TO DO → Repeat every entry, word for word, leaving no line out.

Records excerpted from a collection
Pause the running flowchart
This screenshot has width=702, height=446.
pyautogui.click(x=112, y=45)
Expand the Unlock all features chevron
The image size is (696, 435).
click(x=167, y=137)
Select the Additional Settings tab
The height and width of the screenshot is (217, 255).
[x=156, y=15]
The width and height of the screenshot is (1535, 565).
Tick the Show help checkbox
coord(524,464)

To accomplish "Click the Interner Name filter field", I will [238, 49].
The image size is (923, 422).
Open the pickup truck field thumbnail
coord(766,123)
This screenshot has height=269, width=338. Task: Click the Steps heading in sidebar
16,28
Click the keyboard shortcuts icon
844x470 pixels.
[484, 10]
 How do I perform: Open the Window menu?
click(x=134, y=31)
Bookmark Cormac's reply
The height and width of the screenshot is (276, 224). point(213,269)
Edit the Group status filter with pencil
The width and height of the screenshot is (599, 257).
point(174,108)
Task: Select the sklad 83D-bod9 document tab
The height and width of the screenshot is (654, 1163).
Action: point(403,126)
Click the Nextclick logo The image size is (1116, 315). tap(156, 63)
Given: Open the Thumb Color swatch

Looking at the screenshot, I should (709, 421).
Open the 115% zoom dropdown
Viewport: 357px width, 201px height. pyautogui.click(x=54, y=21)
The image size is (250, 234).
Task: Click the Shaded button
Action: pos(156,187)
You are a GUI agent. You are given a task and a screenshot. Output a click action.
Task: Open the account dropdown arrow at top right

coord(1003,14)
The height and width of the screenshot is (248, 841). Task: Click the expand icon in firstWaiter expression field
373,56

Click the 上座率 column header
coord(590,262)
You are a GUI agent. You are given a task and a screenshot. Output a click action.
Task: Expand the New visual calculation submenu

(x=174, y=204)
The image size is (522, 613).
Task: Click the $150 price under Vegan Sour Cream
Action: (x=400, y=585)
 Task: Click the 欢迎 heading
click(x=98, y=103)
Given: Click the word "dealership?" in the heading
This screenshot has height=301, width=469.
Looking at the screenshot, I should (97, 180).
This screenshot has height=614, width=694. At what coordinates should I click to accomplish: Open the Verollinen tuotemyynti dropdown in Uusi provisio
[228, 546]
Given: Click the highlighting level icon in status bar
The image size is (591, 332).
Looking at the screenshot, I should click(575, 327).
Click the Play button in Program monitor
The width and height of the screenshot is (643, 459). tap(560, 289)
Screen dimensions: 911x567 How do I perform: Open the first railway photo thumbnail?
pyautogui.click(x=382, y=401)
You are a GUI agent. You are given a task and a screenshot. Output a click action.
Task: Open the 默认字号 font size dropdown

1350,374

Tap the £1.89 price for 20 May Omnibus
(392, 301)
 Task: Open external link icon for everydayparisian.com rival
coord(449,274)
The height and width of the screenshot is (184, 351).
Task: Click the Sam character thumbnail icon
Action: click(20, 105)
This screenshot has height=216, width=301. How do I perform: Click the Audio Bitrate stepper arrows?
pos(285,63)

ANSWER TO THIS PROBLEM →
Pause the running flowchart
This screenshot has width=702, height=446.
pyautogui.click(x=112, y=45)
Expand the Unlock all features chevron
The image size is (696, 435).
click(x=167, y=137)
Select the Additional Settings tab
The height and width of the screenshot is (217, 255).
[x=156, y=15]
The width and height of the screenshot is (1535, 565).
Tick the Show help checkbox
coord(524,464)

To accomplish "Click the Interner Name filter field", I will [238, 49].
The image size is (923, 422).
Open the pickup truck field thumbnail
coord(766,123)
This screenshot has height=269, width=338. Task: Click the Steps heading in sidebar
16,28
Click the keyboard shortcuts icon
844x470 pixels.
[484, 10]
 How do I perform: Open the Window menu?
click(x=134, y=31)
Bookmark Cormac's reply
The height and width of the screenshot is (276, 224). point(213,269)
Edit the Group status filter with pencil
The width and height of the screenshot is (599, 257).
point(174,108)
Task: Select the sklad 83D-bod9 document tab
The height and width of the screenshot is (654, 1163).
Action: point(403,126)
Click the Nextclick logo The image size is (1116, 315). tap(156, 63)
Given: Open the Thumb Color swatch

Looking at the screenshot, I should (709, 421).
Open the 115% zoom dropdown
Viewport: 357px width, 201px height. pyautogui.click(x=54, y=21)
The image size is (250, 234).
Task: Click the Shaded button
Action: pos(156,187)
You are a GUI agent. You are given a task and a screenshot. Output a click action.
Task: Open the account dropdown arrow at top right

coord(1003,14)
The height and width of the screenshot is (248, 841). Task: Click the expand icon in firstWaiter expression field
373,56

Click the 上座率 column header
coord(590,262)
You are a GUI agent. You are given a task and a screenshot. Output a click action.
Task: Expand the New visual calculation submenu

(x=174, y=204)
The image size is (522, 613).
Task: Click the $150 price under Vegan Sour Cream
Action: (x=400, y=585)
 Task: Click the 欢迎 heading
click(x=98, y=103)
Given: Click the word "dealership?" in the heading
This screenshot has height=301, width=469.
Looking at the screenshot, I should (97, 180).
This screenshot has height=614, width=694. At what coordinates should I click to accomplish: Open the Verollinen tuotemyynti dropdown in Uusi provisio
[228, 546]
Given: Click the highlighting level icon in status bar
The image size is (591, 332).
Looking at the screenshot, I should click(575, 327).
Click the Play button in Program monitor
The width and height of the screenshot is (643, 459). tap(560, 289)
Screen dimensions: 911x567 How do I perform: Open the first railway photo thumbnail?
pyautogui.click(x=382, y=401)
You are a GUI agent. You are given a task and a screenshot. Output a click action.
Task: Open the 默认字号 font size dropdown

1350,374

Tap the £1.89 price for 20 May Omnibus
(392, 301)
 Task: Open external link icon for everydayparisian.com rival
coord(449,274)
The height and width of the screenshot is (184, 351).
Task: Click the Sam character thumbnail icon
Action: click(20, 105)
This screenshot has height=216, width=301. How do I perform: Click the Audio Bitrate stepper arrows?
pos(285,63)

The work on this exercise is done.